Carroll C, Roberts DR, Michalak JL, et al. Scale-dependent complementarity of climatic velocity and environmental diversity for identifying priority areas for conservation under climate change. Glob Change Biol. 2017;23:4508–4520. https://doi.org/10.1111/gcb.13679
…Ready for it? Challenges of Conservation
As humans have taken an increasingly significant toll on the environment, scientists and policymakers have turned to different conservation strategies to preserve and protect our planet’s natural resources. In an ideal world, we would be able to protect all of our natural areas. In reality, we only have limited resources and therefore a common strategy is to pick certain places to turn into protected conservation areas. Typically, planners aim to protect areas that are “high value” in terms of conservation. These can be distinct areas that are rich in biodiversity and span a range of different types of habitats.
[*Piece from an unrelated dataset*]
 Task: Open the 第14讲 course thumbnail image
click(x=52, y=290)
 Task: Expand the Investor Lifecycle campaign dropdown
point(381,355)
This is Why We Can’t Have Nice Things: Impacts of Climate Change
While the task of selecting conservation areas is a challenge on its own, it is further complicated by considering the impact that climate change can have on these areas. Climate change is predicted to cause shifts in where plants and animals live, which means that the distribution of habitats and species across the world will likely look very different in the future than it does today. This poses a particular challenge when trying to define conservation areas. Are the current conservation areas going to remain valuable in the future? If not, can we figure out which areas we should be protecting in anticipation of future conditions?
In a recent study, Carroll et al. explore one way to answer these questions. They investigate modeling the shifts in ecosystems given their current state and the changes we are predicting to occur due to climate change. The goal of these models is to identify climate refugia, or areas which are relatively more resistant to changes in climate and thus can act as refuges for species, supporting biodiversity. One important concept in trying to predict where these refugia might be is climatic velocity. Climatic velocity is the rate at which an organisms that currently live in a certain type of habitat must move in the future in order to remain in the same type of climate as conditions, such as temperature and rainfall, change. Some habitats are expected to change rapidly, which means there is a high climatic velocity, while others will change more slowly.
Call It What You Want: Selecting Metrics for Models
When creating models to identify the best future conservation areas, areas can be prioritized based on metrics such as potential biodiversity, climatic velocity, variety of different types of ecosystems represented, or some combination of all of these. However, since we have no way to know exactly what the future will look like, there is no particular model that is necessarily correct. Rather, we have to try and decide which approach will give us the best prediction given our current knowledge. While it might seem like the more we can incorporate into a model the better the model will be, that is not always the case since it can lead to greater uncertainties. Additionally, these different metrics are spread across vastly different scales. Types of ecosystems generally vary over a large area, whereas topography and diversity can vary over a much smaller area, with climatic velocity falling somewhere in between.
In this paper, Carroll and colleagues explored how to optimize these models by comparing the results from a variety of different models that were programmed to prioritize different metrics. They ran a number of models ranging from ones that optimized single metrics to ones that optimized for different combinations of multiple metrics to identify important conservation areas in North America.
Look What You Made Me Do: Improvements to Models
When Carroll et al. compared the results from different models, they found that results from the models that optimized for biodiversity were quite different from those from ones that optimized for climatic velocity, which they thought to be a result of the different space and time scales over which these metrics change. Because of this, they suggest a two-step approach to improve how these models are being used in conservation planning. First, climatic velocity models can be used to identify larger areas, known as macrorefugia. Then, those areas can be analyzed with diversity metrics to identify smaller areas to target, known as micorefugia.
We can never know if these models are exactly correct, but the more we refine them the more confidence we can have in their results. More work needs to be done to identify the most useful models for identifying valuable conservation areas in the face of future changes, but this paper is an important step in understanding how these models can best be used in conservation planning. These models will be critical for helping planners identify which areas to protect under conservation plans, an important step in protecting ecosystems under the threat of climate change.